The ultimate partnership, however, is naturally that with Aisling herself. Duignan submits willingly to all the facetious inferences of their friends in the ITBA video.
“She's been huge help,” he says. “It's lovely to have somebody you can bounce things off that's smarter than yourself. She has unbelievable energy, has to juggle lot of balls in the air, and I don't know how she does it: she's a very sharp businesswoman, but also a wonderful mother and just a fantastic person.”
All ribbing aside, however, everyone acknowledges Duignan himself as an outstanding horseman. Wearing his various hats, he has processed too many good horses for there to be any doubt about that. During his time at Castleton-Lyons, Duignan assisted in the rise of Malibu Moon, while young stallions No Nay Never and Gormley are among the graduates of the Paramount consignment. If forced to identify one dimension of his portfolio that gives him most pride, however, it would probably be the mares that have found their way to various farms under his supervision.
When Point Given (Thunder Gulch) was a weanling, for instance, Duignan brought his dam to Ironwood for $160,000; she was sold for $2 million in the same ring five years later. He bought the dam of Gio Ponti (Tale of the Cat) for Castleton Lyons. Then there was dual Grade I winner Brody's Cause, co-bred with William Arvin Jr. and Petaluma Bloodstock after the $130,000 acquisition of his dam.
Just last year two juveniles to have been through Duignan's hands scored at the elite level: GI Starlet S. winner Eda (Munnings) was sold by Paramount as a Keeneland September yearling for $240,000, while GI Breeders' Futurity S. winner Rattle N Roll (Connect), pinhooked as a $55,000 weanling via Rexy Bloodstock, was sold in the same consignment for $210,000. And now, from the same crop, Forbidden Kingdom is advertising the alert recruitment of his dam Just Louise (Five Star Day) for just $150,000, despite her GIII Debutante S. success in a light career.
“That's what it's all about, at the end of the day,” Duignan says. “The buzz of good horses. I think the biggest thing, looking back, was the day I started investing in the game rather than just working in it. In life, you always need luck and thank God I've had my share of that too. But there are always risks involved, so you do need the mentality to take the ups and downs.

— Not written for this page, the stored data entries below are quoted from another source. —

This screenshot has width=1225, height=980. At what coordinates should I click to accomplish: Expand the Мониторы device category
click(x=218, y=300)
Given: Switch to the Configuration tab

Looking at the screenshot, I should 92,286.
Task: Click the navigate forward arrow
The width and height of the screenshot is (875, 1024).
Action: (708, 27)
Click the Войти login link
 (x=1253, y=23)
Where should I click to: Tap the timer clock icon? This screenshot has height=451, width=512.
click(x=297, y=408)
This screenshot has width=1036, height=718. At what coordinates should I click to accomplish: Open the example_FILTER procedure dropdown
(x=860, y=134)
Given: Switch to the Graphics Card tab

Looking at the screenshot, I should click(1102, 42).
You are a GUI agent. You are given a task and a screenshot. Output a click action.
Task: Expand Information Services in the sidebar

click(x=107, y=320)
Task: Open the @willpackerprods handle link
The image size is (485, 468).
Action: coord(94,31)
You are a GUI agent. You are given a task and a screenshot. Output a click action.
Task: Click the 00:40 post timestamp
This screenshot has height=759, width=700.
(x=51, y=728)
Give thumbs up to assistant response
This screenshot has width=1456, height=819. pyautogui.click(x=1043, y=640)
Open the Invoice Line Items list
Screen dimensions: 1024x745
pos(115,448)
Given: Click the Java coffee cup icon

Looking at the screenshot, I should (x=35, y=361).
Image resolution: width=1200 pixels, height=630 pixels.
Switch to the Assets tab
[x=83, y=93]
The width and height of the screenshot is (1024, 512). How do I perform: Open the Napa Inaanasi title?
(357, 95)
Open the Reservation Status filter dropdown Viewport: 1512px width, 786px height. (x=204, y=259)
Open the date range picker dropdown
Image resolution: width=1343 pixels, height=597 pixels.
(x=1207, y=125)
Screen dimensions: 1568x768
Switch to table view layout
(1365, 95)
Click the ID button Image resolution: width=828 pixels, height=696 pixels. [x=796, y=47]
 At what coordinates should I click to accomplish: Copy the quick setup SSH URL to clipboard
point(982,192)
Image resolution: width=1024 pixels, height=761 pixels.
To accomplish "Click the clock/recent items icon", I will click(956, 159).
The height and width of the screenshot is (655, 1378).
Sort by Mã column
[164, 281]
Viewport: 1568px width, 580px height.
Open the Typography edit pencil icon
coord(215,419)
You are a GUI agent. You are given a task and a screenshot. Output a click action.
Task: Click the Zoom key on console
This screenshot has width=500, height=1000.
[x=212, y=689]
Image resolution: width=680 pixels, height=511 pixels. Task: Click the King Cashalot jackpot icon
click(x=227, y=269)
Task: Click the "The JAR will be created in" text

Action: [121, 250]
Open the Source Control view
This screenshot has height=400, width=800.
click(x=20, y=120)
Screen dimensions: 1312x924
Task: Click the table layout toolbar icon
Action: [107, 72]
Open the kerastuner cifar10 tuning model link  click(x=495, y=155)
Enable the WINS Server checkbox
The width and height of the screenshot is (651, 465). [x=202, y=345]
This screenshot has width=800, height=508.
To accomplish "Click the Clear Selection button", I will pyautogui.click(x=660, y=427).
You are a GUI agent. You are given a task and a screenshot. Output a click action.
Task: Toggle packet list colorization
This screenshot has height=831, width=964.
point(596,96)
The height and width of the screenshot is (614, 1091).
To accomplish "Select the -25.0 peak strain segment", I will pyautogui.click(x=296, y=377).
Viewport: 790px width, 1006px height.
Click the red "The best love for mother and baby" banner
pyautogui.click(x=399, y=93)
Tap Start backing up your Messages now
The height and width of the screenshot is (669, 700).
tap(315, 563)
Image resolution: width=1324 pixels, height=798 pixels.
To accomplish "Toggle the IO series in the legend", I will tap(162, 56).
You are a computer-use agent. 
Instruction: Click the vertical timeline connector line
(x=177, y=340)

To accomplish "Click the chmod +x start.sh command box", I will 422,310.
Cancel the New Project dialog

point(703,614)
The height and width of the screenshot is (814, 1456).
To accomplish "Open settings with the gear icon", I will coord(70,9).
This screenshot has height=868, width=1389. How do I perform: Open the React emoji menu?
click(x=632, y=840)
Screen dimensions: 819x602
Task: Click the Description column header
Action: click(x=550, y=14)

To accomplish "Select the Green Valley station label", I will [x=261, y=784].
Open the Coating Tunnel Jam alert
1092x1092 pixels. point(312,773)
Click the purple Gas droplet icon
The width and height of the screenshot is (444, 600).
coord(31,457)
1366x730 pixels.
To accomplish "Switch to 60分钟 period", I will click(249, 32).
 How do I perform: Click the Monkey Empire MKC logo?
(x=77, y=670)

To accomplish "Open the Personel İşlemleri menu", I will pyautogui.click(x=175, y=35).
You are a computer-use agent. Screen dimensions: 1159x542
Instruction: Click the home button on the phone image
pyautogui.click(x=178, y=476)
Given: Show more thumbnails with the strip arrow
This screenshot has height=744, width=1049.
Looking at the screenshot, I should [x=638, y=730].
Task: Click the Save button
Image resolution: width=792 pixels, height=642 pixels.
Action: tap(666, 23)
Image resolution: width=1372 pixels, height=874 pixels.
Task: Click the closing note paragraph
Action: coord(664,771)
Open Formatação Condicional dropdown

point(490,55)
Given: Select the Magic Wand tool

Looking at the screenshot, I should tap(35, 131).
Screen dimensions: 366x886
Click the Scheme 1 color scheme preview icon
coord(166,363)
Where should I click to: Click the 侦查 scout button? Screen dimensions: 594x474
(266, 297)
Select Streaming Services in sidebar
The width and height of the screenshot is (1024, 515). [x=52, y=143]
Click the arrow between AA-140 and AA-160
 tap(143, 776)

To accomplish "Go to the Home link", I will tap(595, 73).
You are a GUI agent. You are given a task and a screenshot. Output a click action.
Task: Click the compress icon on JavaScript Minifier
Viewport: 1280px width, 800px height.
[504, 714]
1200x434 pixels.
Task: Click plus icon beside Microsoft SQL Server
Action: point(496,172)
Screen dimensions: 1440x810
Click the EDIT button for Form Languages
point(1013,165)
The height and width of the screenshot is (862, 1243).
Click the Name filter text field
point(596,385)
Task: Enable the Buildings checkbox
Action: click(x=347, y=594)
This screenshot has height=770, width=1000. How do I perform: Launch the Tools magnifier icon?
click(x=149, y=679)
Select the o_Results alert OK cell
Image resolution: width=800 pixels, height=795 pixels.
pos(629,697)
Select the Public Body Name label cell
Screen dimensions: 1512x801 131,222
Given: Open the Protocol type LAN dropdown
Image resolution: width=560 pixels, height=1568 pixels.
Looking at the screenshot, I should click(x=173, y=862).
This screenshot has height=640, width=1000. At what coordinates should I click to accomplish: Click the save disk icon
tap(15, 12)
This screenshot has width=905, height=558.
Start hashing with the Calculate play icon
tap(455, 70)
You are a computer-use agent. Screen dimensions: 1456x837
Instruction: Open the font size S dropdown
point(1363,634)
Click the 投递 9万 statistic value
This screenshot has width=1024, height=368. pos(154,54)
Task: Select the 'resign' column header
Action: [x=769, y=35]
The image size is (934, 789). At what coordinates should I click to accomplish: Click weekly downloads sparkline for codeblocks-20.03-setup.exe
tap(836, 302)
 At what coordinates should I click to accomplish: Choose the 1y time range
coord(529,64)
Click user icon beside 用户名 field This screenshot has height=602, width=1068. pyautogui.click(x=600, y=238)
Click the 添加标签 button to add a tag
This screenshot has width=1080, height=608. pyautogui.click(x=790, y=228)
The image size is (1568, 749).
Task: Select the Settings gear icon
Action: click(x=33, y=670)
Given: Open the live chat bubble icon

If things go wrong, you have to be able to take it and move on; you don't look back, only forward.”
In raising a horse, equally, he feels you have to let things flow; to expose horses to the challenges that help them mature into fighters on the track—very much, he suggests, part of a culture shared by his fellow “wild geese”.
“I do think we try to let them be horses,” he says. “They're kept outdoors as much as possible, kept in the herd as much as possible. I think it's very important you don't hothouse horses, because I think it's been proven through the years that you just make a softer individual that way. I think probably all the Irish guys are a bit like that.”
Duignan rejects the pessimism expressed by many for the American industry. Purses in some states are very strong, he notes, while that even the pandemic yielded reasons to be cheerful in increased handle, and a remarkably robust bloodstock market.
“No doubt the business has shrunk over the last 20 years,” he admits. “But it's very resilient. At the end of the day, there is that bond between humans and horses. It's a great game, and I often say that I probably never worked a day in my life. If you love what you do, there's no better way to go through life. So long as you're able to take a few knocks along the way, it's a lovely way to make a living.”